Influence of fiber orientation on global mechanical behavior and mesoscale strain localization in a short glass-fiber-reinforced epoxy polymer composite during tensile deformation investigated using digital image correlation

Advanced polymer composites are used in various fields such as light-weight automobile, aerospace and bio-implant engineering owing to their extraordinary mechanical properties. The various fields of application and the complex microstructures of such materials require better understanding of their micromechanical behavior under external loads. In this work, the tensile testing is coupled with the novel technique of surface displacement mapping via digital image correlation (DIC) is utilized for resolving the mechanical behavior and spatial distribution of the plastic microstrains in an epoxy resin reinforced with 35 wt% short borosilicate glass fibers. The DIC method works by correlating the digital images of surface patterns before and after straining.
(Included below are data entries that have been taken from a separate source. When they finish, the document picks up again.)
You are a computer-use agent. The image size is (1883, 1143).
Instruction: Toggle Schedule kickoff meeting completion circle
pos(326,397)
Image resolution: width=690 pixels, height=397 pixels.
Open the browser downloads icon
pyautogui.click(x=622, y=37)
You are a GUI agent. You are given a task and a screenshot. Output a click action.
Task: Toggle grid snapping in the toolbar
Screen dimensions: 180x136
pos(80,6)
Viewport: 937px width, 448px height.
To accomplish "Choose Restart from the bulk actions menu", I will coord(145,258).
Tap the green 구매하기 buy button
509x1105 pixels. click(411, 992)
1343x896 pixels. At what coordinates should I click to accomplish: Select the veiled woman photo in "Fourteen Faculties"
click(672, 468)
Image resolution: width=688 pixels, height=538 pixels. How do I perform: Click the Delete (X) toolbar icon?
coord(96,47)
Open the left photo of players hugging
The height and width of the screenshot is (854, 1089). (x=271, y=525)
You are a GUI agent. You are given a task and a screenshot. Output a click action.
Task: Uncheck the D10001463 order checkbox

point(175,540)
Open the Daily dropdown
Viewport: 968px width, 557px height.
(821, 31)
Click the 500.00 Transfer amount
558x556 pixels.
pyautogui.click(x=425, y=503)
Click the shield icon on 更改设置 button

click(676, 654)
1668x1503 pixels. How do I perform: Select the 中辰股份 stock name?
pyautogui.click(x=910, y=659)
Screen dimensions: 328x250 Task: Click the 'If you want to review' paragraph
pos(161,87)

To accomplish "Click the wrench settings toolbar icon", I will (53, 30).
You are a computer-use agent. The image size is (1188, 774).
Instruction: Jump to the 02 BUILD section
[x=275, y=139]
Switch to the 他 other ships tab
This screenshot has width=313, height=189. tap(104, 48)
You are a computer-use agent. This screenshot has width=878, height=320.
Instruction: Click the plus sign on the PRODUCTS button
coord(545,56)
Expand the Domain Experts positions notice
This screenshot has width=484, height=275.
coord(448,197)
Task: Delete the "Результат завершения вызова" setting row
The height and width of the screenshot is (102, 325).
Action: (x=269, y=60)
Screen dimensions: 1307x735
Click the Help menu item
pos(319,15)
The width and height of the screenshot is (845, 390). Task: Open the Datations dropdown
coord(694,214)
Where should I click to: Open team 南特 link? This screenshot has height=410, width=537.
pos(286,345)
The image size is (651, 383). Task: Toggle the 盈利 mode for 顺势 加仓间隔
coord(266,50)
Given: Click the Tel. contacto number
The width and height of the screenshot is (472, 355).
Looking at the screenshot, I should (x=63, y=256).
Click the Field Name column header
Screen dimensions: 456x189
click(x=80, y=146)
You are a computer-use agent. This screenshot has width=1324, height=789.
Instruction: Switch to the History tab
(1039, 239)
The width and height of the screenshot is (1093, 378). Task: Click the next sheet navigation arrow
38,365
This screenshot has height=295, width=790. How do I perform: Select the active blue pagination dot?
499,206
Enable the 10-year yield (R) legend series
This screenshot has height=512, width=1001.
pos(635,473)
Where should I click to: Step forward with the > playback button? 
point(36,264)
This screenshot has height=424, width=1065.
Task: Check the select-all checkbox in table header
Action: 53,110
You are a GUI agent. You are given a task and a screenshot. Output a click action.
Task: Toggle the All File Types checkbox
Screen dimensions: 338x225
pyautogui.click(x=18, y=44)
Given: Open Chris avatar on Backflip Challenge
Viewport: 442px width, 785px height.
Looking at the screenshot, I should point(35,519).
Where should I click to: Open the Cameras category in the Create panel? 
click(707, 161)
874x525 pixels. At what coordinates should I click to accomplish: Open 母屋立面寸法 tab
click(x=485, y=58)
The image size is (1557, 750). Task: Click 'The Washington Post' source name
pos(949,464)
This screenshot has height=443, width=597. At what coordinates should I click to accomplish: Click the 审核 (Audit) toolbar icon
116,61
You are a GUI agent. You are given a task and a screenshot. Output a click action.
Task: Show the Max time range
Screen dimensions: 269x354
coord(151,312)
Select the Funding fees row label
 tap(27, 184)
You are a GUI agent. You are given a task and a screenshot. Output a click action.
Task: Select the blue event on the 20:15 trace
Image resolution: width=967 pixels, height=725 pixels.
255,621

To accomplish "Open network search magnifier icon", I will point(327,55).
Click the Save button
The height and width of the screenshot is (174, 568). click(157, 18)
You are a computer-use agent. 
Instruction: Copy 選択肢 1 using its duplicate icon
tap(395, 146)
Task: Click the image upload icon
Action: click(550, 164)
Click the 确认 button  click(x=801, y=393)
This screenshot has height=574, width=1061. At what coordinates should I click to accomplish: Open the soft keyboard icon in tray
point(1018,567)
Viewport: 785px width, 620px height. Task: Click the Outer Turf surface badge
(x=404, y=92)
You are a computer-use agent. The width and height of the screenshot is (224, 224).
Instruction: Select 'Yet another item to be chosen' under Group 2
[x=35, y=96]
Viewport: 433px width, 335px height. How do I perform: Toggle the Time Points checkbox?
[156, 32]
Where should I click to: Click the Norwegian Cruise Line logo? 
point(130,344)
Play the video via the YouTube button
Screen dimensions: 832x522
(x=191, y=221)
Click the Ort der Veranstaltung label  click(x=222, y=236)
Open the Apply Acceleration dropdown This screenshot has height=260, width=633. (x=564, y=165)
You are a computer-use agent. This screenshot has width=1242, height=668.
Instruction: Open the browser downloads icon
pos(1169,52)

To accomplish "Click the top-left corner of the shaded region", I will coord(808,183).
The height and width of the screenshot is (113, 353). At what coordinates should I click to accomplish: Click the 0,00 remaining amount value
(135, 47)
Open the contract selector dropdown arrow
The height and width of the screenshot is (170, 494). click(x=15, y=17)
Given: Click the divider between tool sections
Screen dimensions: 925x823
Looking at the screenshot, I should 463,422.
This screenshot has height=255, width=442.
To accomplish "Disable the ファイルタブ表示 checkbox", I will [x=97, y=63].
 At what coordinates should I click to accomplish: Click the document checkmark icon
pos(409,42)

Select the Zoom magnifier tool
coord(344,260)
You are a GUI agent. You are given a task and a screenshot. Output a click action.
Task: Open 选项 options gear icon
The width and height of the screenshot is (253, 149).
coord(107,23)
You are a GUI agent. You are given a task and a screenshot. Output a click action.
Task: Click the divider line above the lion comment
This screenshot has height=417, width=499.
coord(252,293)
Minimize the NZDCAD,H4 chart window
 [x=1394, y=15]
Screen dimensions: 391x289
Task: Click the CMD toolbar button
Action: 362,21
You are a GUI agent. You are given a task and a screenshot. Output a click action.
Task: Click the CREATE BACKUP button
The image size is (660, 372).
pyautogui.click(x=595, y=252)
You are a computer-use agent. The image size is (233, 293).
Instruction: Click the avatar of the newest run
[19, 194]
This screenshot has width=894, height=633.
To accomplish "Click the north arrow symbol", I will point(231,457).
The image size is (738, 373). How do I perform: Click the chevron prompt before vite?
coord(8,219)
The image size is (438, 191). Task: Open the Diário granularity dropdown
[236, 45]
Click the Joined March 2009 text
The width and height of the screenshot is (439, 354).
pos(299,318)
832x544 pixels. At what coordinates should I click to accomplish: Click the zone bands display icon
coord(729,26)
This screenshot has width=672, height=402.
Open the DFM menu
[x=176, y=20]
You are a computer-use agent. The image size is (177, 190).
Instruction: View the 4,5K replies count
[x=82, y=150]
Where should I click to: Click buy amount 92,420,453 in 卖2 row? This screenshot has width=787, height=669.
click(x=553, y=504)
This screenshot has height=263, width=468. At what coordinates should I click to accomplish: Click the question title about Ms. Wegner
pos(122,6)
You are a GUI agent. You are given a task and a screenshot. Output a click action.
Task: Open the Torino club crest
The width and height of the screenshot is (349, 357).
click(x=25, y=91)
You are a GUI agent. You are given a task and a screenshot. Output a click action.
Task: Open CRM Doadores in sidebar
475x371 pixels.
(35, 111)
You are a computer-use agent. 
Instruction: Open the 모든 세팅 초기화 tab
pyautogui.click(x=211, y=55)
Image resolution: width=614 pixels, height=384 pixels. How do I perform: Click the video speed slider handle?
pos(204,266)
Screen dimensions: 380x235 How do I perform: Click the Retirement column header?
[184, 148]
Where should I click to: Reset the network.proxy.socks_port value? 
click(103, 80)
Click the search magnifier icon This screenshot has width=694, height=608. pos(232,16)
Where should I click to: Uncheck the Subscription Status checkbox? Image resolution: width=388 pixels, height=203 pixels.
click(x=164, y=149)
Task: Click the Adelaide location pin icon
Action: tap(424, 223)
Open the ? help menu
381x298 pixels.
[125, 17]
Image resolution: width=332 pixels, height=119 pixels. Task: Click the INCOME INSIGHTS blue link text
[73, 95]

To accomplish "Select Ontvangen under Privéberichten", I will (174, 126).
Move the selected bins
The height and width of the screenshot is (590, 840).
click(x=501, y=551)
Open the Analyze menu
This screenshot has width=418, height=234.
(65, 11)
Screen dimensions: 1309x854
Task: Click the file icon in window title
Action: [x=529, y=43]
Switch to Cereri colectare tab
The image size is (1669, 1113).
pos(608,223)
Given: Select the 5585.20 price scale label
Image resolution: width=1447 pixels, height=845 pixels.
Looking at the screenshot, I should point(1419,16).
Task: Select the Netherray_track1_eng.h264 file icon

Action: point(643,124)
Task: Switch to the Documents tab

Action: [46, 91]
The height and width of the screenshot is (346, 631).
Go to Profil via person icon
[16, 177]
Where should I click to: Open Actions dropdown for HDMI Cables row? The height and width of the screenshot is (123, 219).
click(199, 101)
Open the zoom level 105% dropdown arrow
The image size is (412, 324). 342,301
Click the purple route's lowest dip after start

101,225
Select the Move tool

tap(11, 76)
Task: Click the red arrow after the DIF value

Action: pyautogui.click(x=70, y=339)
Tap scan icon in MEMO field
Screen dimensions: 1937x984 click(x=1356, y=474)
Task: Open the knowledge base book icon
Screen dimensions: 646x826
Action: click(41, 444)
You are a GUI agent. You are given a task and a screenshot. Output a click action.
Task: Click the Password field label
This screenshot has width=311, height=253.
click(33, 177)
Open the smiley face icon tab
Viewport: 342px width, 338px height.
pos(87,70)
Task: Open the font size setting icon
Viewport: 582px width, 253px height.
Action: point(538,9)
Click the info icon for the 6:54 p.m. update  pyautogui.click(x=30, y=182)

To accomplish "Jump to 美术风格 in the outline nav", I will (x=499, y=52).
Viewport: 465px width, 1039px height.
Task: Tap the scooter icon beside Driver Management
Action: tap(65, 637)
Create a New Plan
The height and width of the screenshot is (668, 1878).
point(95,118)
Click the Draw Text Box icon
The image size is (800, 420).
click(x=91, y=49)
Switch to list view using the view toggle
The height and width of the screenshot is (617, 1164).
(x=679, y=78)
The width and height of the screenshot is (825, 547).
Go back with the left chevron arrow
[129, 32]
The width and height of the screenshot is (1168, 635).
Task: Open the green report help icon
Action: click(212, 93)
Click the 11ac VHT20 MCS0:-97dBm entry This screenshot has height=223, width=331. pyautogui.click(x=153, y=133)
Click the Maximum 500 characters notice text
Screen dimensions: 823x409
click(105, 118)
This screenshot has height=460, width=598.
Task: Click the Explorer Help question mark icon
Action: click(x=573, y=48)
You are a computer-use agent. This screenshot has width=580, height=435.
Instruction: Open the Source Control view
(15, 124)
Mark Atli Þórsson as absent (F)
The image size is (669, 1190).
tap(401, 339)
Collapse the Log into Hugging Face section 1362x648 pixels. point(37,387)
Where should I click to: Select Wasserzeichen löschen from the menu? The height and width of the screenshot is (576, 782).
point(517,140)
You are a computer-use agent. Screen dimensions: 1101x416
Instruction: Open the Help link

The material exhibited a pronounced mechanical anisotropy at both macro and mesoscale, which depends on the alignment of the fibers relative to the external load. The underlying microstructure of the material explained formation of strain gradients during evolution of full-field strain fields. The levels of localized strain are higher than the global failure strain of the material. Also, scanning electron microscopy (SEM) on the fracture surfaces revealed the multiple failure mechanisms of the material as a function of the fiber orientation.